Of course, I would rather have been spared this cup, this way. But our rock is this: out of Wreck, we know, comes Redemption of many kinds. And God is writing a story bigger than the part we can see right now.

And great news is coming (verse 39):

“If you give up your life for me, you will find it.”

It’s in the low times that all I see is that awful future tense.

Kyrie eleison.

 

reflective encapsulation #2

His eye is on the sparrow, and I KNOW he watches me

I opened 2017 unemployed and found work at a hardware store three months in. So, for nine months last year I worked full time at $15/hr and brought home $20,000. Anyone knows that a family of eight (even without three ravenous teens) cannot live in city America on $20,000 per annum.

Yet here we are. And that’s without food stamps, WIC, Medicaid, or State help of any kind (not that we wouldn’t, we just haven’t) except free lunches at the kids’ schools.

So exactly how much gift money did we get? I ran a report to see.

Oddness of all oddnesses, “Gift Money for 2017” also totaled exactly $20,000.

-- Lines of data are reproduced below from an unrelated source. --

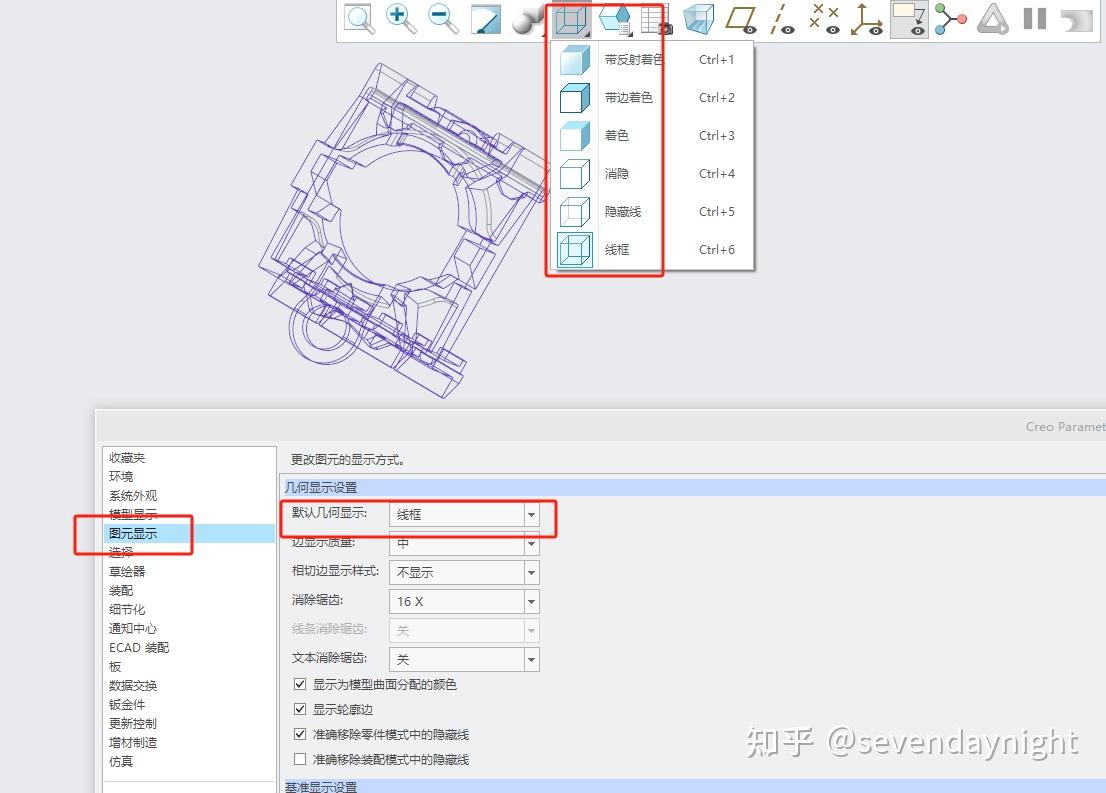Select the zoom out tool
Screen dimensions: 1106x793
[443, 18]
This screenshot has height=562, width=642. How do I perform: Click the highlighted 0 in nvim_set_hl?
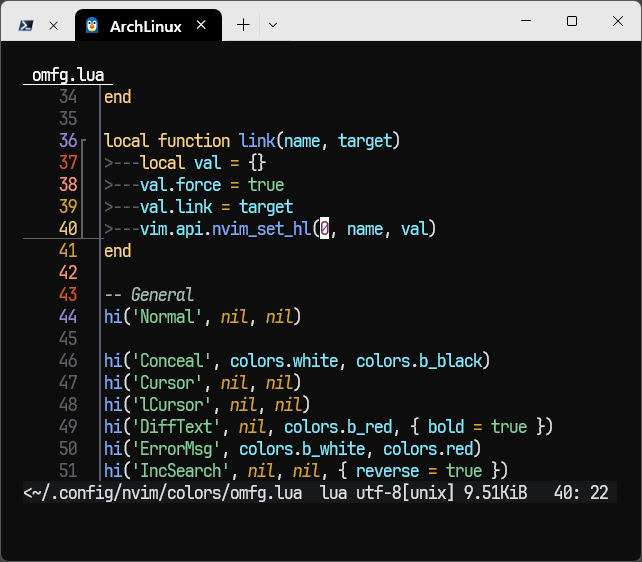click(x=324, y=229)
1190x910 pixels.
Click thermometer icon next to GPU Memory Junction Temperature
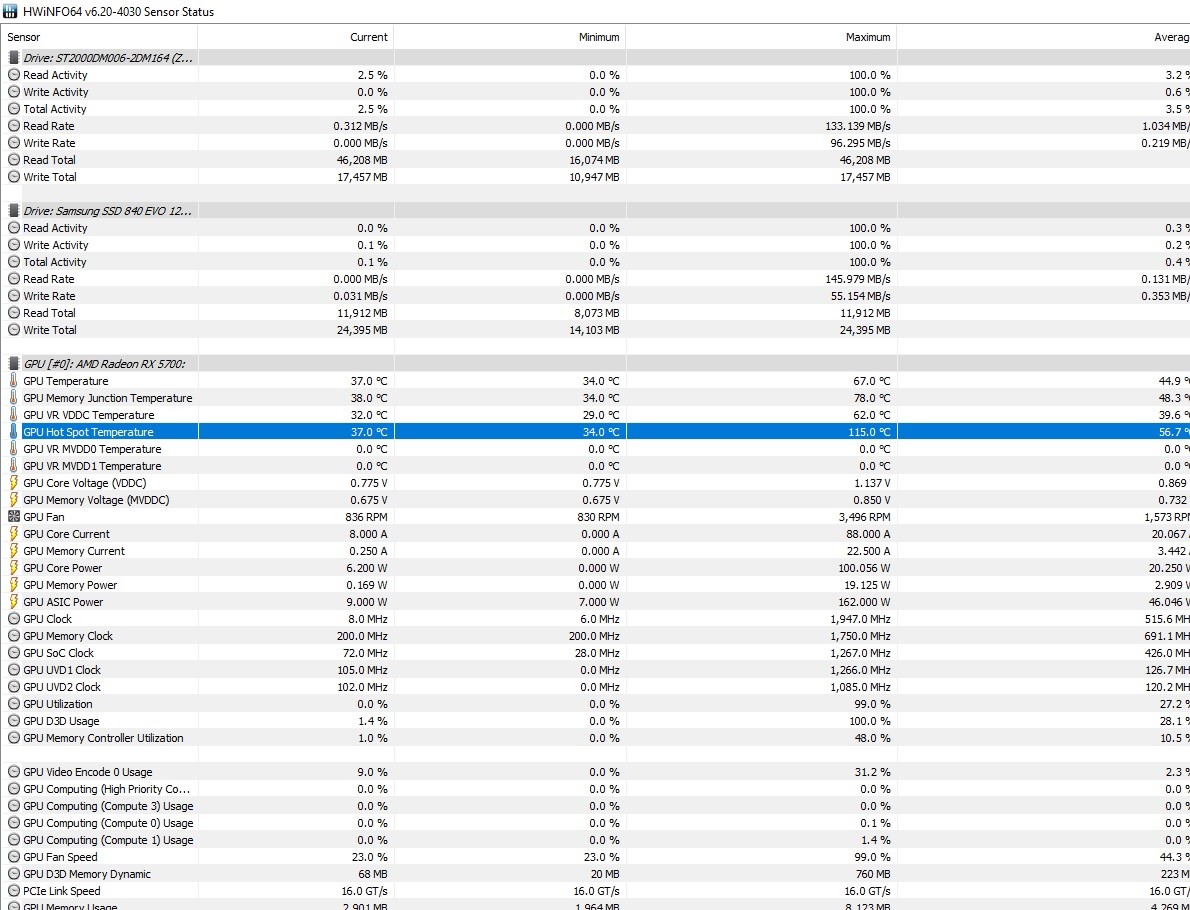[14, 398]
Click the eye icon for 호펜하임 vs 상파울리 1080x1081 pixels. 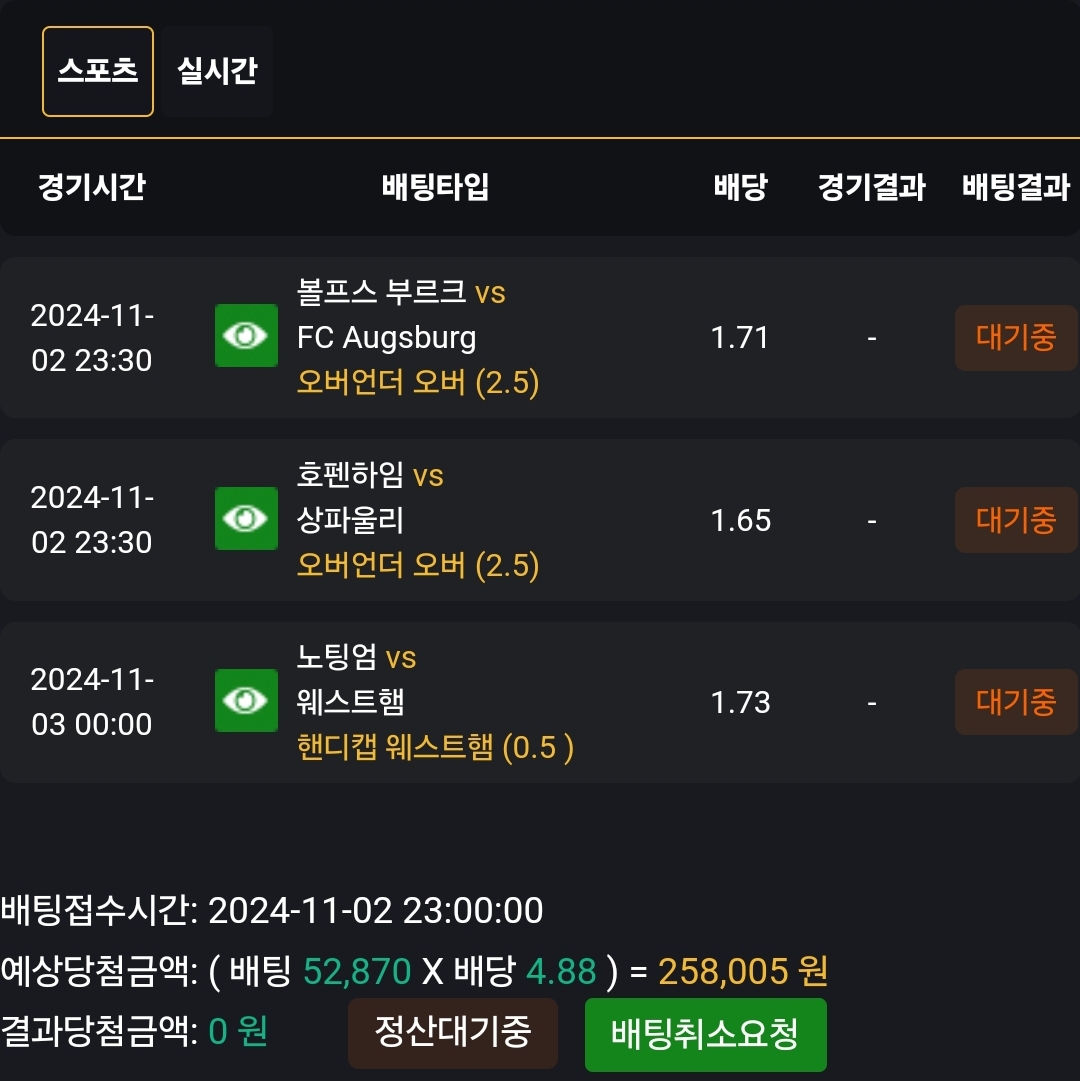pos(246,518)
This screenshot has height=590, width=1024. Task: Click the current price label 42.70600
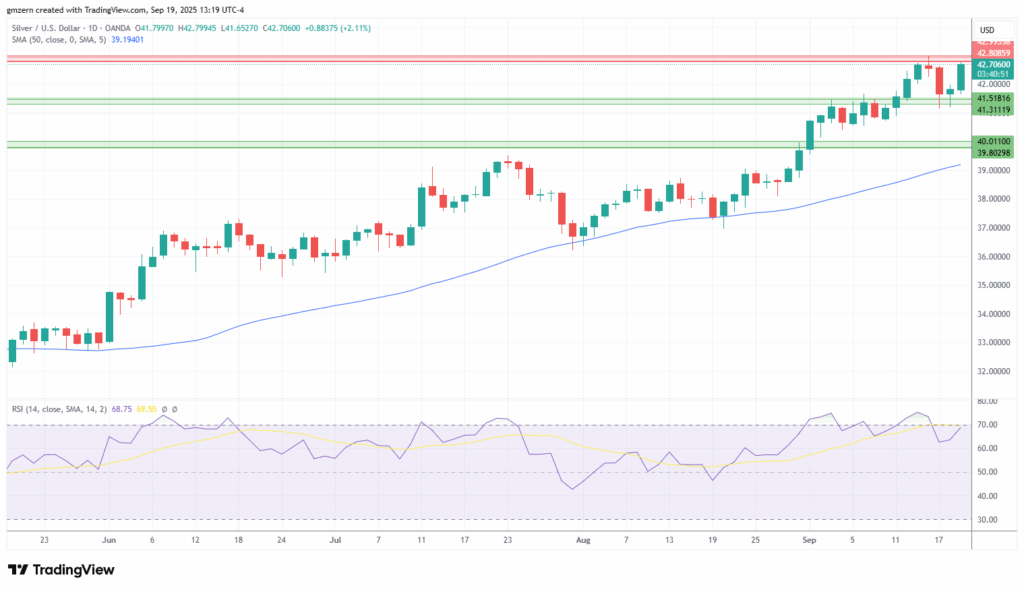(x=993, y=63)
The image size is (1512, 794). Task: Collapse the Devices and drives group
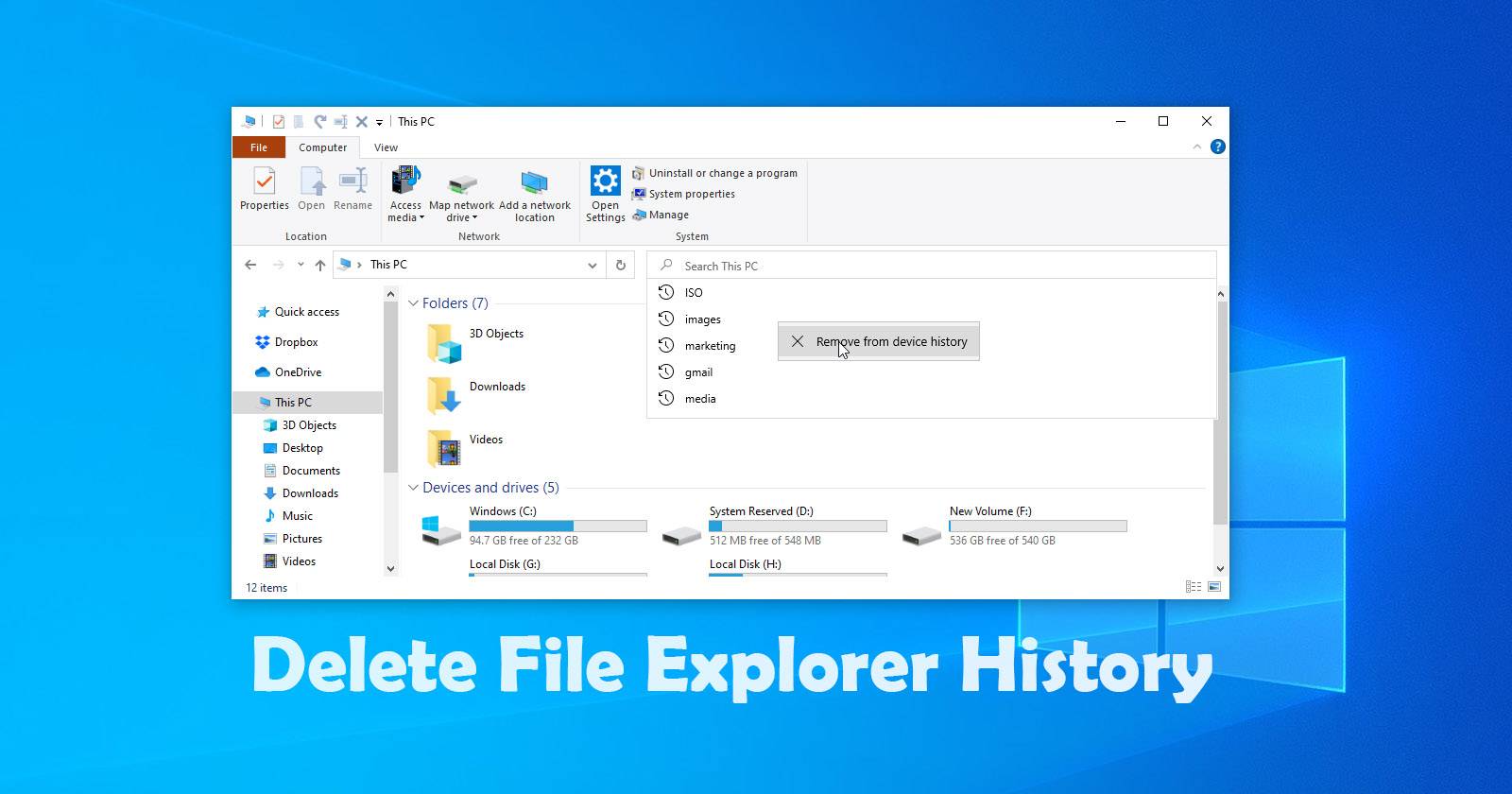(x=413, y=488)
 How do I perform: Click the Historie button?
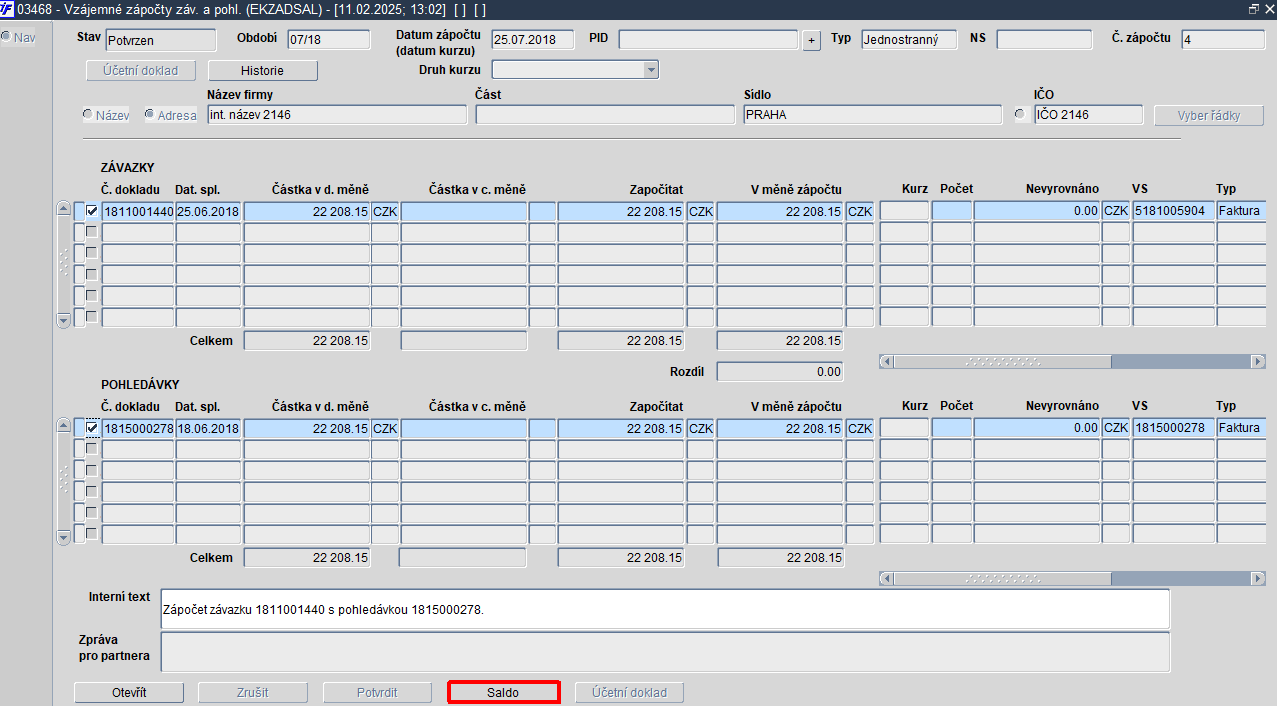(262, 71)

From dozens of people. Some extremely unexpected. Money just kept showing up, and basically (other than that little summer GoFundMe) without us doing any asking.

Amazing.

However, even $40,000 isn’t quite a livable salary for a family of our size, and we had to eliminate all optionals and many other expenses that you (and usually we) would consider budget essentials. Instead, we were buoyed by grocery store gift cards, scholarships for the girls’ dance, gifted city-league soccer, free babysitting, free gas, free turkeys, many treats to cups of coffee, discounted work on our roof, discounted work on the house painting, free machines, free work on machines, money for airplane tickets, my motorcycle!, free bags of clothes, Christmas gifts from church and school, on and on. It was still never enough, yet somehow there was enough.

I’ve never been through anything like it. It would be fine with me if it never happened again.

But whatever the future may hold, 2017 will forever be The Year of the Lord’s Provision.